WHAT IS REQUIRED
Look through the data below. Show each line where the string "Rear" occurs.

EXERCISE MATERIALS
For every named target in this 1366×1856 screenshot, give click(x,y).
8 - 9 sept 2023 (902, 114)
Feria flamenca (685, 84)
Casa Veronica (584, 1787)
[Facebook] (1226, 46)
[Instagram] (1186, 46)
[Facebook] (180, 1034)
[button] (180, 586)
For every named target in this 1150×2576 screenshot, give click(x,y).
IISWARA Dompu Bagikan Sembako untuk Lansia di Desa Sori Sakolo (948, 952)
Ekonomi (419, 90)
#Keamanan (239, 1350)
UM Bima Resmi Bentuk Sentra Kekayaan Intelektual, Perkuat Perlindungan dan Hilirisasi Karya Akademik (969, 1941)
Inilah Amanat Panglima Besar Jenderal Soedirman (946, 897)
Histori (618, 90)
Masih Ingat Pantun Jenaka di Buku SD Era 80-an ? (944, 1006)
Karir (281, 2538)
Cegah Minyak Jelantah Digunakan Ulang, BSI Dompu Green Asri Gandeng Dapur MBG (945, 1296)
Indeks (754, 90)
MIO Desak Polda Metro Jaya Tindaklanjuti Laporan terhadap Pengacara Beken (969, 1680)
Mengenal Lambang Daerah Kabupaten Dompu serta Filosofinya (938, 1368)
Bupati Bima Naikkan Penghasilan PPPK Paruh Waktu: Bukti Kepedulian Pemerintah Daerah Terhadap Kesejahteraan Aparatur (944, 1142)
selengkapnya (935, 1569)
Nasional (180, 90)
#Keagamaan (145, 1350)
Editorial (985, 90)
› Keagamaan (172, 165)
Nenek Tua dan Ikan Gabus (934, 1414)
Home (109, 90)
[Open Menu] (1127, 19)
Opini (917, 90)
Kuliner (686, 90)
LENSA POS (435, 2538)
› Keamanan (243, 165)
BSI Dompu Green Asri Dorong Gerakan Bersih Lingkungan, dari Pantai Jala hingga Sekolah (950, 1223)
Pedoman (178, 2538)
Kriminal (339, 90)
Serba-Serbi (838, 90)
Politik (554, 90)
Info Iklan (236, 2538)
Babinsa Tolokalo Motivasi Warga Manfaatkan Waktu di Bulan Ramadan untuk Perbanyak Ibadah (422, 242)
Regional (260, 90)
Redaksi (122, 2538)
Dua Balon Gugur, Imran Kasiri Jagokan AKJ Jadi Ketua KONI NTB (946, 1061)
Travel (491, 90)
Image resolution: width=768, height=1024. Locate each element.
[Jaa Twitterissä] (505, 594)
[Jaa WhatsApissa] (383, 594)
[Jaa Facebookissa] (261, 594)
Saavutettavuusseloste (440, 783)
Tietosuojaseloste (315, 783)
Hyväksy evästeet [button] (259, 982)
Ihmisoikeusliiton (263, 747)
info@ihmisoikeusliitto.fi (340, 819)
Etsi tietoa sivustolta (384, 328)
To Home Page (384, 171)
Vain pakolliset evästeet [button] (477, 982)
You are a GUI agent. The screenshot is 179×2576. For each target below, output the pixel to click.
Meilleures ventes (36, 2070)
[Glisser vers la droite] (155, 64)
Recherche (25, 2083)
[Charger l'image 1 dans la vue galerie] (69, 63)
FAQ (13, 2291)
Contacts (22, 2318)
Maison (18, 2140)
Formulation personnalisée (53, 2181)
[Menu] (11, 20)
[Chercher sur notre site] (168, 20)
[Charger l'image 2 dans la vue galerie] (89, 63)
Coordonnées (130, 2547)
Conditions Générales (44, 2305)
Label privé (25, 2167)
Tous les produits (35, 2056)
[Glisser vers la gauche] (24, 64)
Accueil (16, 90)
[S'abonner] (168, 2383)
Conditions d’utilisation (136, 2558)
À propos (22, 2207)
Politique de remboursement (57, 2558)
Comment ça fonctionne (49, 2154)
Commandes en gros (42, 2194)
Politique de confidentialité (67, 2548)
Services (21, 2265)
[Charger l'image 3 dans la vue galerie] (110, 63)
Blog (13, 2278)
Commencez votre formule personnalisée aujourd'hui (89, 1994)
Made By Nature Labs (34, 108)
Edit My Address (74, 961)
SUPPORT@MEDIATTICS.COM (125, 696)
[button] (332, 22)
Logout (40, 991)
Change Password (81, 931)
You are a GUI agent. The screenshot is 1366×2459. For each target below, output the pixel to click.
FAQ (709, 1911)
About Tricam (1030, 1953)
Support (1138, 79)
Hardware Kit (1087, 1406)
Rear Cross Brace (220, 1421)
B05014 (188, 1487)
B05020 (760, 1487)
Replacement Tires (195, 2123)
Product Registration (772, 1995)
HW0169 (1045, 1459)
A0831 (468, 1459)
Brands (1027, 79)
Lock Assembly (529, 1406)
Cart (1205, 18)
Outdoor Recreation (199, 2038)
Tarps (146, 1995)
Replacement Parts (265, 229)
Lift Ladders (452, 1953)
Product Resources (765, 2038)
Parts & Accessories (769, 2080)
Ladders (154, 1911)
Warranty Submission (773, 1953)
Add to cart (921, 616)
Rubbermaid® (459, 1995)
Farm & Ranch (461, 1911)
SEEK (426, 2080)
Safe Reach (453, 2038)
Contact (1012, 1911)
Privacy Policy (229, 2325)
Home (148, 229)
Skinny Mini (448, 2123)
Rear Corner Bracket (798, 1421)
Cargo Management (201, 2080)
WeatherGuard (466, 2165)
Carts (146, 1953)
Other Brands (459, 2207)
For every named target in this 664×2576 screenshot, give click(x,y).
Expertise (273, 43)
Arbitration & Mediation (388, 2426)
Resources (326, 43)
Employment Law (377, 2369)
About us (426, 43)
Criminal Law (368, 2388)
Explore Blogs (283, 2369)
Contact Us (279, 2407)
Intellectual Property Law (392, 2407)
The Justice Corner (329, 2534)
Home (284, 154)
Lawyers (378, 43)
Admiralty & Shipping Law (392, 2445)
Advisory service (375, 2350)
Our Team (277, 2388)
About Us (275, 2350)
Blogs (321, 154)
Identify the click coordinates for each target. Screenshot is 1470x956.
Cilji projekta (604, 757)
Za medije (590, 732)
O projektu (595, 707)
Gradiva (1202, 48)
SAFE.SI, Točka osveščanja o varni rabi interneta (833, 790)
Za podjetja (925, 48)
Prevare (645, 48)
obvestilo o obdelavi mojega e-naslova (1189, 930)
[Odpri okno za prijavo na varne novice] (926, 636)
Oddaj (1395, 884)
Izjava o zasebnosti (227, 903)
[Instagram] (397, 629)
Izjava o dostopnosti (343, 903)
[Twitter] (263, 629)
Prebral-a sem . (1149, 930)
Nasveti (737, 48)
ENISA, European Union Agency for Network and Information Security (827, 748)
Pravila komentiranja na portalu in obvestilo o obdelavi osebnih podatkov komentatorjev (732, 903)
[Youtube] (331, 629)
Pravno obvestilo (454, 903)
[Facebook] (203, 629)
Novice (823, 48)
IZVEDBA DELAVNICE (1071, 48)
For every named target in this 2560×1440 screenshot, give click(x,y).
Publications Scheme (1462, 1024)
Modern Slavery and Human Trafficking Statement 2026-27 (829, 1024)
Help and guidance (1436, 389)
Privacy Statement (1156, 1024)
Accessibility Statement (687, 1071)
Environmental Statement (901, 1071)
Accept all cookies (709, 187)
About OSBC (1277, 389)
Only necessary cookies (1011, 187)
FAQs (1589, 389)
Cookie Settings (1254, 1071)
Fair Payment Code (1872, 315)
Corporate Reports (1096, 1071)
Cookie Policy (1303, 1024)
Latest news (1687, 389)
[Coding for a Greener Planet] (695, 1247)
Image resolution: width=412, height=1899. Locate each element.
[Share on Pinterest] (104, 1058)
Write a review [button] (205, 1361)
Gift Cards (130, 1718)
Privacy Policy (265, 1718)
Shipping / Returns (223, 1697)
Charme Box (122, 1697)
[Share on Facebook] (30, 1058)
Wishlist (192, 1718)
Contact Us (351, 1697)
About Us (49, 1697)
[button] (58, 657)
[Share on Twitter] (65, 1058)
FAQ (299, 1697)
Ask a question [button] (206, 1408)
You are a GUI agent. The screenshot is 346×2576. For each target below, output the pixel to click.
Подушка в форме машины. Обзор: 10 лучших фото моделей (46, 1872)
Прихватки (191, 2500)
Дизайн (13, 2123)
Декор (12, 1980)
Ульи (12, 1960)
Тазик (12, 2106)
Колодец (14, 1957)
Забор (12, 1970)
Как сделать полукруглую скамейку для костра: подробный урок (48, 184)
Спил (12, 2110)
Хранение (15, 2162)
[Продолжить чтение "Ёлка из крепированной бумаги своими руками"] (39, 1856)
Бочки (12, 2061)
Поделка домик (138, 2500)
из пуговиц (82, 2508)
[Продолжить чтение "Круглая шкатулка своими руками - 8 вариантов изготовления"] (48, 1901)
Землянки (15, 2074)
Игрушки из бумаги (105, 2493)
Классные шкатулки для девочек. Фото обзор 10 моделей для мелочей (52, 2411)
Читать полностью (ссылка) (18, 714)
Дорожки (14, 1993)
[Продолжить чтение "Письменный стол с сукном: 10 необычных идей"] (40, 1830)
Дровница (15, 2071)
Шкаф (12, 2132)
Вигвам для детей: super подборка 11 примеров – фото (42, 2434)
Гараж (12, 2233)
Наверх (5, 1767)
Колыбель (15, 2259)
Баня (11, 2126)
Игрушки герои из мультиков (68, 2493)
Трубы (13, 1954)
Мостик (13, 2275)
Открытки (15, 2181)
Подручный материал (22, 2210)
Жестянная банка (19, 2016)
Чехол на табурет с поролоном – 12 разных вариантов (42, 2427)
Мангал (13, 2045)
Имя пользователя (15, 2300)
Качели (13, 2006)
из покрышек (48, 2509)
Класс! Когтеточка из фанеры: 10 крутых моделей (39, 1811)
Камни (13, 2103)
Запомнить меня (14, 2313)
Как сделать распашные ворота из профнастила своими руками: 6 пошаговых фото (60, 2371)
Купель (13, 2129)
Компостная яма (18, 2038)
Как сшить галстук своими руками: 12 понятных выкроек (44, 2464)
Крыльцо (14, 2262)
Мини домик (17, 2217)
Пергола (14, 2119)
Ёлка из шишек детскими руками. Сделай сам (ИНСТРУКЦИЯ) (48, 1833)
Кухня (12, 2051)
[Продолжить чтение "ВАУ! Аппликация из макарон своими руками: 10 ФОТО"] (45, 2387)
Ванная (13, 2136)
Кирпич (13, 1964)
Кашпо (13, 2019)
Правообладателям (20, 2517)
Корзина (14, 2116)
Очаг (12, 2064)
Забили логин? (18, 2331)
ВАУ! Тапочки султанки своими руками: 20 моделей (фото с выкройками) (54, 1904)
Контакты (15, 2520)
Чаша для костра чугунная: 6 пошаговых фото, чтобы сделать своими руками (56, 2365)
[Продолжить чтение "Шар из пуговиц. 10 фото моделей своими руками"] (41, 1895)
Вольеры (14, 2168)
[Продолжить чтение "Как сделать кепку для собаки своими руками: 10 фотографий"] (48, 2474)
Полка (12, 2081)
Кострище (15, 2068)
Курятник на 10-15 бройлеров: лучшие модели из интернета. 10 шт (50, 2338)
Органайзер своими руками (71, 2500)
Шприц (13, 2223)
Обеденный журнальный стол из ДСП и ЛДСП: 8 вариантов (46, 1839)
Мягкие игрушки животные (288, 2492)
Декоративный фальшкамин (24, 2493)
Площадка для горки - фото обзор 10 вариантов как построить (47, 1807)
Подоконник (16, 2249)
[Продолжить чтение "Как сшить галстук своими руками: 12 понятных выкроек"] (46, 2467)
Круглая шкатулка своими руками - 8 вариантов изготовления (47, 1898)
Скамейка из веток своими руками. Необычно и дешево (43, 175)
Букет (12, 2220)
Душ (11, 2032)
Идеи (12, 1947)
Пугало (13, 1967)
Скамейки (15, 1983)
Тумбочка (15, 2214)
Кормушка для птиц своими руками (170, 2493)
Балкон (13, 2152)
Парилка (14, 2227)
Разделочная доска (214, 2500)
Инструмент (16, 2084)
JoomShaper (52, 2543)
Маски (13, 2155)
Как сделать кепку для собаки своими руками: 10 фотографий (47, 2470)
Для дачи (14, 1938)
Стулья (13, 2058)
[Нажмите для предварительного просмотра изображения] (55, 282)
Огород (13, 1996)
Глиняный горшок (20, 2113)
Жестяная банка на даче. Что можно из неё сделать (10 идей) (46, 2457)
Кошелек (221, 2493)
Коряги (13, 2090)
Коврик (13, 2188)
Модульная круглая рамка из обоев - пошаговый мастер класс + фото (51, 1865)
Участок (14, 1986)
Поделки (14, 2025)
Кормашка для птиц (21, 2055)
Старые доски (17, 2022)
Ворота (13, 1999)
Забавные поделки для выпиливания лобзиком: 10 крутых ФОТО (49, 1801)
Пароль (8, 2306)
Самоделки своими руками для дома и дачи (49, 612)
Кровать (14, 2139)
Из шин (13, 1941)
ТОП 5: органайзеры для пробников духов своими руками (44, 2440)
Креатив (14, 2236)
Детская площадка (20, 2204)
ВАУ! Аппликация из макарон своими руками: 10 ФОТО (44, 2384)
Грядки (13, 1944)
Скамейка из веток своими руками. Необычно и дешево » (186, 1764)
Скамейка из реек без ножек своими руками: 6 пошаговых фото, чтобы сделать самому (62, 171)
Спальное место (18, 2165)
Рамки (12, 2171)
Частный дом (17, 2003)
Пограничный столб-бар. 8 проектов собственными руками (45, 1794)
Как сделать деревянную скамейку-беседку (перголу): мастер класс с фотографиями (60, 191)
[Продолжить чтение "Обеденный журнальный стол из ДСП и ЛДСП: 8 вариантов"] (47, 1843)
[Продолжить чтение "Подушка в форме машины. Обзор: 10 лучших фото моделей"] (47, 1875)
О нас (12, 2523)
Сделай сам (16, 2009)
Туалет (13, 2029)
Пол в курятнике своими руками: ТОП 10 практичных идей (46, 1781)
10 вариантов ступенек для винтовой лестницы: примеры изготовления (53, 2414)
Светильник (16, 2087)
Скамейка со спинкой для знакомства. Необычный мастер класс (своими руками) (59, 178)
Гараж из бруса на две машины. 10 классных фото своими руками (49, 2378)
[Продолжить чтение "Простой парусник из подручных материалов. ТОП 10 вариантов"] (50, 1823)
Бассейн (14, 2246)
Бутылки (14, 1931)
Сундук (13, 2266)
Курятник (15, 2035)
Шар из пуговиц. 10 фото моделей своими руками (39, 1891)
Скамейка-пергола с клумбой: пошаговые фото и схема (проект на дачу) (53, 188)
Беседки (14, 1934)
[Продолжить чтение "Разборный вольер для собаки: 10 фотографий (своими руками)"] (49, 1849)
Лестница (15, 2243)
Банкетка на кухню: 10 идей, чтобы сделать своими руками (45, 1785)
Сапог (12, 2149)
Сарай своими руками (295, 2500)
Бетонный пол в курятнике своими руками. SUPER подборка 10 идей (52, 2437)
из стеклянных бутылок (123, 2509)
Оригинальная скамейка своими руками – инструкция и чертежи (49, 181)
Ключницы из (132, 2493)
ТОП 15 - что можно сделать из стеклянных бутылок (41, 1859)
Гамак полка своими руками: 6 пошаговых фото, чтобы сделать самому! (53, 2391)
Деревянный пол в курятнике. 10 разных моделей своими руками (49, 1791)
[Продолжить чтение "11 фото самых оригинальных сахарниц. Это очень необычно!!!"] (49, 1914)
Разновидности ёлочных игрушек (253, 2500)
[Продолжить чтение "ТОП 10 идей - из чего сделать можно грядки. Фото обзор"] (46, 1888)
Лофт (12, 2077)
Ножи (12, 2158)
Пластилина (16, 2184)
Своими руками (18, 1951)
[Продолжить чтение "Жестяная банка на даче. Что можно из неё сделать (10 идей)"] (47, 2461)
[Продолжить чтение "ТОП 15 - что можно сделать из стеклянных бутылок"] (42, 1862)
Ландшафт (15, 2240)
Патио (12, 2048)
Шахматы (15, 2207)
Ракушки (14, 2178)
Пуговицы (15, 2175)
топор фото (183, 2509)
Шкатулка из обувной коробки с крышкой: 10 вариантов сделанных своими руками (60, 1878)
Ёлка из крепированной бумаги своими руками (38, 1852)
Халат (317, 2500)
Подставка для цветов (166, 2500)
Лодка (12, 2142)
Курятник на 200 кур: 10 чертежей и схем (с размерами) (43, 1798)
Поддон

WRITTEN SOLUTION
Rear Cross Brace (220, 1421)
Rear Corner Bracket (798, 1421)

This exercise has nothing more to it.